Each of the end sections 556 includes an attachment bracket 557 that has an aperture 558. The attachment brackets 557 with the apertures 558 allow the fairing 550 to be attached to the top side 506 of the housing 505 via an attachment fastener (e.g., a bolt, a screw, an adhesive, etc.). In some embodiments, the attachment brackets 557 with the apertures 558 can allow the fairing 550 to be attached to the heat exchanger fan outlets 525. Also, as shown in Fig. 6, a height of the end sections 556 is gradually reduced from a side of the end sections 556 adjacent to the curved sections 554 to a side of the end sections 556 at the ends of the fairing 550.

The attachment flaps 562 are configured to rest on posts 508 of the housing 505.

Each of the attachment flaps 562 also includes an aperture 563 that allows the attachment flap 562 to be attached to the post 508 via an attachment fastener (e.g., a bolt, a screw, an adhesive, etc.). The center flap 558 is configured to rest underneath an upper lip 517 of the door section 516 disposed at the top side 506. Each of the side flaps 560 is configured to rest under a respective upper lip 515 of the guard sections 514. The heat exchanger fans 520 are configured to discharge air from within the heat exchanger compartment 510 out of the TRU 500 in a vertically upward direction. While the TRU 500 includes two heat exchanger fans 520, in other embodiments, the TRU 500 can be designed to include only a single heat exchanger fan or three or more heat exchanger fans, based on the desired configuration.

When the TRU 500 is travelling at high speeds (e.g., -60 mph or greater), high velocity wind (e.g., ram air) can be broken and diverted by the fairing 550, preventing and/or mitigating the wind from sweeping over the top of the TRU 500 and the heat exchanger fan outlets 525. That is, when travelling at high speeds, the fairing 550 is configured to enhance heat exchanger airflow through a condenser coil (not shown), a radiator and/or an intercooler of the TRU 500 at a level similar to a level of heat exchanger airflow when the TRU 500 is stationary. The fairing 550 thus can prevent and/or mitigate an increase in the static air pressure at the heat exchanger fan outlets 525 which can negatively affect the performance of the TRU 500. Therefore, the TRU 500 can operate at desired conditions while in transport and during a standstill condition.

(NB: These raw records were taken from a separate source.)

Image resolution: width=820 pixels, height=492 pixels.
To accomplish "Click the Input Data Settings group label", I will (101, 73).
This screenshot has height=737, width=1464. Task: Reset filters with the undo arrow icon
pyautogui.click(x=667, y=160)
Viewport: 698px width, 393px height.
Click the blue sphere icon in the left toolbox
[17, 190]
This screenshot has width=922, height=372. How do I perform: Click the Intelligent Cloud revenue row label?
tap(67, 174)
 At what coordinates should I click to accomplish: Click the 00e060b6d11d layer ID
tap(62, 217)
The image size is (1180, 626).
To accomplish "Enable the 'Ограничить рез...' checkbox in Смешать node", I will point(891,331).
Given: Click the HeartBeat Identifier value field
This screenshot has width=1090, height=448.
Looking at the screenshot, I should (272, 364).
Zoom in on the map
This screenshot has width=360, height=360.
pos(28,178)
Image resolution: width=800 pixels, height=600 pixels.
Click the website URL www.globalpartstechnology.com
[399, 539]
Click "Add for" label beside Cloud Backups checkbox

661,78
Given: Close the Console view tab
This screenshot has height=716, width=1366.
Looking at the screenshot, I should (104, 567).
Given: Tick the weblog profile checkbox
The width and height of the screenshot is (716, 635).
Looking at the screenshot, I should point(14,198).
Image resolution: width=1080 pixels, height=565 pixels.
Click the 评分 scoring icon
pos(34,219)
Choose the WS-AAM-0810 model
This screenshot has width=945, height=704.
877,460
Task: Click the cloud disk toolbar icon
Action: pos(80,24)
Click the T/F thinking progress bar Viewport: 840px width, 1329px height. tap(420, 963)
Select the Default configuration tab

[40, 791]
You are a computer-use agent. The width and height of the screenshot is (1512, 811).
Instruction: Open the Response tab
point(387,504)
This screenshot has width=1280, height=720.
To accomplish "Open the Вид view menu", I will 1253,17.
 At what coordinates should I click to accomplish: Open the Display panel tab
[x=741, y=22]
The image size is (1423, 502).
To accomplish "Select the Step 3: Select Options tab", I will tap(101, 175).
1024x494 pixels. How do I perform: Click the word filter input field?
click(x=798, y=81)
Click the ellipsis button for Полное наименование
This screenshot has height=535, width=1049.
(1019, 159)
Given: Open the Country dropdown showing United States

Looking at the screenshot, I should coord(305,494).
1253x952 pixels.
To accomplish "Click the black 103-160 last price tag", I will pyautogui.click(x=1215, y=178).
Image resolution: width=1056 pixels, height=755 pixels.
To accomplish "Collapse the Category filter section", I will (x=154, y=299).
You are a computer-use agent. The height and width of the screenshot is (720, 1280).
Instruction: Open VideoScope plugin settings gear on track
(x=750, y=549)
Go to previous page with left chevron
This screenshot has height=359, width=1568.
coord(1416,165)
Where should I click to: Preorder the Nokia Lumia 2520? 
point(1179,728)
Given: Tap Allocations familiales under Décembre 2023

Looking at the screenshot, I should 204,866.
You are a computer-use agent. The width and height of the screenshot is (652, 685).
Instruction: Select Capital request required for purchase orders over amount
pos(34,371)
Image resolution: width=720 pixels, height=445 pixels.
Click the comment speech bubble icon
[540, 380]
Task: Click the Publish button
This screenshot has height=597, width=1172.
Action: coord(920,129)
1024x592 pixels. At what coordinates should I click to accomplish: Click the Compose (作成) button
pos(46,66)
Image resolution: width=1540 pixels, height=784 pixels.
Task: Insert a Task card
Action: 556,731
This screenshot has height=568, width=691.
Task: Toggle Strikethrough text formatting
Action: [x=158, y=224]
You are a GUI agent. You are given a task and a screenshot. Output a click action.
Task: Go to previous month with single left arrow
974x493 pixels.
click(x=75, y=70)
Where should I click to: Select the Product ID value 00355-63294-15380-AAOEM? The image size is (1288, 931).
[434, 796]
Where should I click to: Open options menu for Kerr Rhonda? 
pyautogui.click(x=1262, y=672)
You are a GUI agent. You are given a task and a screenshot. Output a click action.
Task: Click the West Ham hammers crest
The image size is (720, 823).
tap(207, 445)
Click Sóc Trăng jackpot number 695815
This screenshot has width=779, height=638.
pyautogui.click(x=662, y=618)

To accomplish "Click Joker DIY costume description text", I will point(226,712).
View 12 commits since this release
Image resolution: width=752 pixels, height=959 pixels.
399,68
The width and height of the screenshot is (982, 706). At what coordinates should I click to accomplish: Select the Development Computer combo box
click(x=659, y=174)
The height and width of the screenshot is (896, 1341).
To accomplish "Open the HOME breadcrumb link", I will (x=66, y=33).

The fairing 550 is configured to prevent and/or mitigate static air pressure at the outlet of the heat exchanger fans 520 from creating a loss of airflow to components within the TRU (e.g., a radiator of the TRU) and prevent and/or mitigate the generation of high compressor pressures at an inlet and an outlet of a compressor of the TRU 500. This can prevent and/or mitigate a loss in radiator airflow which could result in an engine of the TRS to overheat, causing the TRS to shut down. Thus, the fairing 550 can enhance the performance of the TRU 500.

Accordingly, the fairing 550 provides a simple, cost-effective and space-efficient solution for enhancing heat exchanger airflow and reducing aerodynamic drag. As discussed above with respect to the fairing 250 shown in Figs. 2A-2D, the angle, shape, and height of the fairing 550 can be optimized to achieve the desired airflow through the condenser coils when the refrigerated transport unit is in transport and/or travelling at high speeds (e.g., 60 mph or faster). This is discussed in more detail below.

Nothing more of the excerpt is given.